[2017cs231n]: course notes - Lecture 2: image classification

[2017cs231n]: course notes - Lecture 2: image classification

Search micro-channel public number: 'AI-ming3526' or 'this small computer vision' for more algorithms, machine learning, dry
CSDN: https://blog.csdn.net/baidu_31657889/
GitHub: https://github.com/ aimi-cn / AILearners

Course Description

Stanford CS231n (for visual recognition of convolution neural network) course we are all familiar, deep learning entry required courses.
This is a video update each semester will cause a wave of screaming star class. I am referring to is the 2017 version.

Curriculum resources

Courses Address: http://cs231n.stanford.edu/

Courses address Chinese version - Netease cloud Course

Courses address Chinese version -b station

Course notes github address

Course ppt address: public concern number "computer vision this small" or "AI-ming3526" replies the keyword "cs231n" free access

Coursework

Official notes work address: http://cs231n.github.io/

In the process of taking notes, I will look at 19 years or 18 years of course work to do and it may be used pytorch tensorflow can exercise the way the code capabilities

data-driven approach section2.1

In the last lecture, referred to the mandate for image classification, this is a real core computer vision tasks, but also the focus of this course.

When making image classification, classification system to receive some input image, and the system has clearly some have identified a set of classification or label, the label may be cats, dogs, cars and some fixed set of tags category and so on; computer work is to observe pictures and allocate some fixed category labels to it. For people, this is a very simple thing, but for a computer, but it is a very difficult thing.

file

When a computer looking at these pictures, he saw what it was, he certainly did not have the cat's entire concept, rather than as we have seen, the way a computer picture is actually a lot of numbers. Therefore, the image size (above) may be 600 pixels wide, 800 pixels high, there are three color channels, namely red, green and blue (referred to as RGB). Thus, the image contains the 600X800X3 = 1440000 digits, each digit is integer in the range 0-255, where 0 represents full black, 255 represents full white. Our task is to take these millions of numbers into a simple label, such as "cat."

file

So, for a computer, this is a huge array of numbers, it is difficult to extract the features of cats, we have this problem is called "semantic gap." The concept for the cat or its label, the label is a semantic image we give, and there is a big gap between the pixel values ​​of semantic tags cat and computer actually see.

Difficulties and challenges: for people, identified as a "cat" as a visual concept is extremely simple, but from the point of view on computer vision algorithms worth pondering. Below, we've listed some of the difficulties encountered in computer vision algorithms in image recognition, to remember that images are represented by 3-dimensional array, the array elements are brightness values.

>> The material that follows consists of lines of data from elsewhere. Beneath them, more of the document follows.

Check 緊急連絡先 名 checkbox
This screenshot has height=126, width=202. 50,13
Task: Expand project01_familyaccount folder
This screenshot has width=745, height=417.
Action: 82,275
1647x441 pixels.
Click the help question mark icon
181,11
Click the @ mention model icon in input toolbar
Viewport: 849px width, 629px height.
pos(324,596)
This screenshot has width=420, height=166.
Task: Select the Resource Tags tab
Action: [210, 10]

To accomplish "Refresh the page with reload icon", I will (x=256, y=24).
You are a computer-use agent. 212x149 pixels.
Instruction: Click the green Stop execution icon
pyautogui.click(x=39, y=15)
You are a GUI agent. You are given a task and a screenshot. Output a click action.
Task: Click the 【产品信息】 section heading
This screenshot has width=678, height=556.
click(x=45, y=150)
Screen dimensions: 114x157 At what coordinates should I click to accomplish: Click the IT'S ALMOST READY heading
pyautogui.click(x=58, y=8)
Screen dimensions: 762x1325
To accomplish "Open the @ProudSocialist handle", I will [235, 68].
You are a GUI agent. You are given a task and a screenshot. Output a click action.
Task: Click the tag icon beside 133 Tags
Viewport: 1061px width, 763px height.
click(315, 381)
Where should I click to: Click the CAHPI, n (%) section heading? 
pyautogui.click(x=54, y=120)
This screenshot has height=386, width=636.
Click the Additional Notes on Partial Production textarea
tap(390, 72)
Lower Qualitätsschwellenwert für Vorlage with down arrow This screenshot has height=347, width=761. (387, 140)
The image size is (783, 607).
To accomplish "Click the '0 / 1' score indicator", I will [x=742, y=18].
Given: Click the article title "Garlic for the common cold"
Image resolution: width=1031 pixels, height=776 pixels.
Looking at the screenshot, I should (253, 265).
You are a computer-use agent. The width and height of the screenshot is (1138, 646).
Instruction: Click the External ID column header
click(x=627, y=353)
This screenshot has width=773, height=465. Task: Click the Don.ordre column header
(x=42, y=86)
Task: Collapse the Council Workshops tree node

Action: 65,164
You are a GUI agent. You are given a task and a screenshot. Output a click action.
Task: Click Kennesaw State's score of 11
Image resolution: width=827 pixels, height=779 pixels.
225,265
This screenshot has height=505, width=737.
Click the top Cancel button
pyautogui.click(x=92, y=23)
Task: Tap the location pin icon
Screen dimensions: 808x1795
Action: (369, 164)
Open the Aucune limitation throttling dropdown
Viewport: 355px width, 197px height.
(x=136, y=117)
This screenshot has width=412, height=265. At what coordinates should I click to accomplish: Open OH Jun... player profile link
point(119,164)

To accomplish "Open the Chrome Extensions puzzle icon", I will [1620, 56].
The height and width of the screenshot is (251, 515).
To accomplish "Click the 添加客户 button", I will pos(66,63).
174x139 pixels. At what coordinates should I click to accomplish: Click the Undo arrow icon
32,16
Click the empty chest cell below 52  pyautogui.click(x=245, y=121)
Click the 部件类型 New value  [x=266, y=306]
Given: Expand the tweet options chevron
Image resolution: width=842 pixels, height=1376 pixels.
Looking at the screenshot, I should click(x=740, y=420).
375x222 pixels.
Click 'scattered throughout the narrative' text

  • Viewing angle: the same object, the camera can show from various angles.
  • Changes in the size: the size of the visual object will usually change (not just in the picture, in the real world size also varies).
  • Deformation: the shape of a lot of things are not immutable, there will be great changes.
  • Shutter: the target object may be blocked. Sometimes only a small portion of the object (as small as several pixels) is visible.
  • Lighting conditions: On the pixel level, the effect of light is very large.
  • Background interference: objects may be mixed into the background, making it difficult to identify.
  • Within-class variance: The size difference between the large object for a class of individuals, such as a chair. There are many different objects of this class of objects, each with its own shape.

The face of all the changes and combinations of the above, good image classification model can classify conclusion while maintaining stability, keeping the class differences between sensitive enough.

file
file
file
file
file

If you use a python write image classifier, define a method to accept the picture as an input parameter to a wave of God operating, the picture finally returned to mark a cat or a dog, and so on. But what is clear and simple and can be done directly these identification algorithm, it is difficult to image recognition algorithms.

file

For cats, it has ears, eyes, nose, mouth, and by Hubel and Wiesel studied in the previous chapter, we learned that edge for visual recognition is very important, so try to calculate the edge of the image, and then the edge , angle of various good shape classification, can write some rules to identify these cats.

file

But if you want to identify, such as trucks, other animals, they need to start all over again, so this is not an inference method, we need is a recognition algorithm can be extended to a variety of object recognition in the world, which we think a method of data-driven.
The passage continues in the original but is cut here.